- [Problem to work on]
Take every line in the entries that includes the word "computer" and copy it.

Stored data
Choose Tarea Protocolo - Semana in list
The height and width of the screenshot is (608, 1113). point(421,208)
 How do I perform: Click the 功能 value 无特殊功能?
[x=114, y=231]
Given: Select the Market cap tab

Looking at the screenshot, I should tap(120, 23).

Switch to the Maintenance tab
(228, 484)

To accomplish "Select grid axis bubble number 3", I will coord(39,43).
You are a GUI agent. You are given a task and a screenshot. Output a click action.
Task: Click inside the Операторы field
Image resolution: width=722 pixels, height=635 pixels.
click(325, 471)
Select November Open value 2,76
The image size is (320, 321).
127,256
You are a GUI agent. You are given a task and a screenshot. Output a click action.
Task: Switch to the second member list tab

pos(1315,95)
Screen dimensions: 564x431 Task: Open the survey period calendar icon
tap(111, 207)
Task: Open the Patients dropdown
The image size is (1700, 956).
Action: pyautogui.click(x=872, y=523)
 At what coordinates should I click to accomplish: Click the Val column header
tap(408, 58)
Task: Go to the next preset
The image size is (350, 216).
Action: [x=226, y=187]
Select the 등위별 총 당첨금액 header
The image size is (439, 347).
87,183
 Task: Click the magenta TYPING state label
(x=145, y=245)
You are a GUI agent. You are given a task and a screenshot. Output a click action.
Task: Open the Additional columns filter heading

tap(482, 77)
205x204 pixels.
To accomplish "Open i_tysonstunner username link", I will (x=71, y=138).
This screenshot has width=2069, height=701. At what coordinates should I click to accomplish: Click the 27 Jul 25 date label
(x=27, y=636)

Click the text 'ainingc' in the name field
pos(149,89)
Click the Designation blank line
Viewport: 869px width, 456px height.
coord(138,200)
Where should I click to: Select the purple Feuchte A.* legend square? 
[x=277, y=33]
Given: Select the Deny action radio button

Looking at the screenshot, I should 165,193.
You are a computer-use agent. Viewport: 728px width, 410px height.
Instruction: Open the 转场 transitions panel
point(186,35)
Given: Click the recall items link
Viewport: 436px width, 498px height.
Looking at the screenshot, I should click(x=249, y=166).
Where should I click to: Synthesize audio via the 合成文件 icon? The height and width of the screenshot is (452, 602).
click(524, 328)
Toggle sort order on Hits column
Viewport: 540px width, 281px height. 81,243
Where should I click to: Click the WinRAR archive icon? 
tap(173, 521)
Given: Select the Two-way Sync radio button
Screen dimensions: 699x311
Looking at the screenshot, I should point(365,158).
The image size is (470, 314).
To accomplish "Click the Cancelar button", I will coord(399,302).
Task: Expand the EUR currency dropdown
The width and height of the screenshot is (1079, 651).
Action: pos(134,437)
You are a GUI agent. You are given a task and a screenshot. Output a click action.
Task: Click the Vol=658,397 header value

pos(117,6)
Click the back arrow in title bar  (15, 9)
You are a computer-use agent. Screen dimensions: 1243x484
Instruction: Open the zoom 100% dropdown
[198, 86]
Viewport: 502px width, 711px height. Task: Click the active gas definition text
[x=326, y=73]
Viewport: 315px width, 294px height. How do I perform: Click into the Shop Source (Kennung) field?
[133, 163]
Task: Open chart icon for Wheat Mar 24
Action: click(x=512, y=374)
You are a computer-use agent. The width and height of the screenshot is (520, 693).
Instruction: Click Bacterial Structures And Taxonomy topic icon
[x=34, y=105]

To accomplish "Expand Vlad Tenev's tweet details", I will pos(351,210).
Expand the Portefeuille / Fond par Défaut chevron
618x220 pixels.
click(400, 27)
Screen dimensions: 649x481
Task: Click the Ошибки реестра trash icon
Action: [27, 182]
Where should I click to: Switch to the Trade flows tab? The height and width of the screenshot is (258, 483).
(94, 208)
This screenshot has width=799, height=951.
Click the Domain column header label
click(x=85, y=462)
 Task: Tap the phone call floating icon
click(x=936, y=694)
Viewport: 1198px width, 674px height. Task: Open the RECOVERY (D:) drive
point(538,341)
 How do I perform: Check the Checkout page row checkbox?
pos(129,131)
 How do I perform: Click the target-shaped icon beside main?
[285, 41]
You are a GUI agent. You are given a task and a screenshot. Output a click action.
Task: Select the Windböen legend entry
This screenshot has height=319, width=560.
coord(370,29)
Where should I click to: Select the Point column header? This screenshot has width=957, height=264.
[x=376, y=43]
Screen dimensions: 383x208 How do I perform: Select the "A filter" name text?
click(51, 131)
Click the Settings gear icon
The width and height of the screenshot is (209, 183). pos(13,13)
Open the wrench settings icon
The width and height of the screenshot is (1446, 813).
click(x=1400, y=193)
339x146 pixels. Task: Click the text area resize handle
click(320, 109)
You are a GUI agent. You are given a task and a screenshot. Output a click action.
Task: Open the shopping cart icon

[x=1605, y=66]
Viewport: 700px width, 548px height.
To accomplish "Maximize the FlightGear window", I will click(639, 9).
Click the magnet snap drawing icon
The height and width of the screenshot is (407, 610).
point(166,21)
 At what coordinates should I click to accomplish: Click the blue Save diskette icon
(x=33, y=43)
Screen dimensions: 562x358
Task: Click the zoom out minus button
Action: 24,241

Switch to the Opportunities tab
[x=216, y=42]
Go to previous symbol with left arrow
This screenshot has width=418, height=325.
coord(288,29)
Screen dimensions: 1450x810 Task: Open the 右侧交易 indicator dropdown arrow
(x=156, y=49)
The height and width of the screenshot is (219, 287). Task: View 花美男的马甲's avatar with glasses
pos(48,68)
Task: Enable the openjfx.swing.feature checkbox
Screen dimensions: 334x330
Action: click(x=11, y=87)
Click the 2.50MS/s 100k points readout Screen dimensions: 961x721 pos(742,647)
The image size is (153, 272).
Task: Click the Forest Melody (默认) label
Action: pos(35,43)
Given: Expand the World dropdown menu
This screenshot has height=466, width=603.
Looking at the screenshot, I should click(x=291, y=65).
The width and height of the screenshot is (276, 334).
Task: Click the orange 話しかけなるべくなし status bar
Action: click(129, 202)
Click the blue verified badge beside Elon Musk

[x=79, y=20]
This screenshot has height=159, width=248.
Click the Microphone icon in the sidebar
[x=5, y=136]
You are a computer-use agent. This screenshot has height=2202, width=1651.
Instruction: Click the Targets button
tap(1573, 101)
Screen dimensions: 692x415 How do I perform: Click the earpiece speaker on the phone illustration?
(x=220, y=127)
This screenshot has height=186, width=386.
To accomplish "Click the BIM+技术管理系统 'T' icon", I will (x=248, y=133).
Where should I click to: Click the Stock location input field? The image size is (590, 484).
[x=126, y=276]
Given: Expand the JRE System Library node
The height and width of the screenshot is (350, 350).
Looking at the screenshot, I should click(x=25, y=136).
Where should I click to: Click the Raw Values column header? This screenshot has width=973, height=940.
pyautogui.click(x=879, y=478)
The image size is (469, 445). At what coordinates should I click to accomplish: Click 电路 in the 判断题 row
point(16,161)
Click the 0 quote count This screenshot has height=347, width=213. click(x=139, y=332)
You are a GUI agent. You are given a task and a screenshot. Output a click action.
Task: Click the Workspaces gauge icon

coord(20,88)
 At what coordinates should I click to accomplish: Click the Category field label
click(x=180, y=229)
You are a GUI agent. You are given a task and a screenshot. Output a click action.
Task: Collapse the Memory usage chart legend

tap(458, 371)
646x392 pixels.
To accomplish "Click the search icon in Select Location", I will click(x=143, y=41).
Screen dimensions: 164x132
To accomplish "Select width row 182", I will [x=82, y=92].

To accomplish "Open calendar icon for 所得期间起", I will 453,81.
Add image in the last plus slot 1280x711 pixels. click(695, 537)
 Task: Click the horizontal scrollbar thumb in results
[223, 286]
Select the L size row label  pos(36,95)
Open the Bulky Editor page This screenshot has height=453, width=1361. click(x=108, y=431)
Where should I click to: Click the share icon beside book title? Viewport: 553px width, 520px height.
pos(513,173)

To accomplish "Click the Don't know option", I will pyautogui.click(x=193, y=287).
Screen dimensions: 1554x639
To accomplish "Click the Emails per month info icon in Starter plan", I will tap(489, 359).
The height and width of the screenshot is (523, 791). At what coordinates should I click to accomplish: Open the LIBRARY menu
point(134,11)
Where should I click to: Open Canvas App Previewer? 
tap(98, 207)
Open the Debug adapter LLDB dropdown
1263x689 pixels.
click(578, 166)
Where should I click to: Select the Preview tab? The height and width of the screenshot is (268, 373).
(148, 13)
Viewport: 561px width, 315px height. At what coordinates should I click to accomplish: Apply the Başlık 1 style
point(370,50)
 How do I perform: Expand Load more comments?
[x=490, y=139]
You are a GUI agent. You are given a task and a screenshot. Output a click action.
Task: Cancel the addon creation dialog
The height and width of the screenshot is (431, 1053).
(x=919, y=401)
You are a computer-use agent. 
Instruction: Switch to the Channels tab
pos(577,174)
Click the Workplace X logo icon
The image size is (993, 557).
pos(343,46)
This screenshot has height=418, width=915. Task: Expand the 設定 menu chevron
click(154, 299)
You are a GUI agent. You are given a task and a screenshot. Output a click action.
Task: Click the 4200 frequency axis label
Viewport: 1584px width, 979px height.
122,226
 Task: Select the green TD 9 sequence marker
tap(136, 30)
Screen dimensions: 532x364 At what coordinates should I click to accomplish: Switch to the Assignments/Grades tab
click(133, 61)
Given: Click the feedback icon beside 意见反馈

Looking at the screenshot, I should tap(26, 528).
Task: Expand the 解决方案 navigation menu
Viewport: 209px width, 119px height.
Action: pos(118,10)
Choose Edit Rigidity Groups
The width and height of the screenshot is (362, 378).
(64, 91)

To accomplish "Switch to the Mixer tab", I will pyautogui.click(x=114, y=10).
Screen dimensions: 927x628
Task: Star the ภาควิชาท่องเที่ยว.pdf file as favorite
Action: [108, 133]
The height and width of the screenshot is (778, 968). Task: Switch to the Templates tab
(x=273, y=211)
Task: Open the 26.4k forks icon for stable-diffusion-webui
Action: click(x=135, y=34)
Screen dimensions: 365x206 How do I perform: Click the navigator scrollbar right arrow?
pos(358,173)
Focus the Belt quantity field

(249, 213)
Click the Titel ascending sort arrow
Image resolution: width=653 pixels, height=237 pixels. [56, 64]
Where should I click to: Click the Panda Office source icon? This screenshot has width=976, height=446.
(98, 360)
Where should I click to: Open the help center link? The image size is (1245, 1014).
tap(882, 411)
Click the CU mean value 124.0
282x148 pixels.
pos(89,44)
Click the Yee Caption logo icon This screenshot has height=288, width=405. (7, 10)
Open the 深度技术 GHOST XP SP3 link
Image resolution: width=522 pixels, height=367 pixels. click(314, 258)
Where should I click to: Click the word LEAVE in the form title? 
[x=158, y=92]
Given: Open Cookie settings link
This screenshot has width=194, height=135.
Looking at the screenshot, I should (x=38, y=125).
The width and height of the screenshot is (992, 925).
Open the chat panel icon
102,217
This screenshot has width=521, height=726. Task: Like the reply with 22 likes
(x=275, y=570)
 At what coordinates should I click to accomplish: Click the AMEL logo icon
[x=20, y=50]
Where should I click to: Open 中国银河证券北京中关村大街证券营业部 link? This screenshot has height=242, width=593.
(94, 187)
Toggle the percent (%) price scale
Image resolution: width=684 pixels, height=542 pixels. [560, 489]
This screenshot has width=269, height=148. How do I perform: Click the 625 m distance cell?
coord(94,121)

- [Task output]
You are a computer-use agent. Viewport: 728px width, 410px height.
You are a computer-use agent. Screen dimensions: 1243x484
You are a computer-use agent. The width and height of the screenshot is (520, 693).
You are a computer-use agent. This screenshot has height=2202, width=1651.
You are a computer-use agent. 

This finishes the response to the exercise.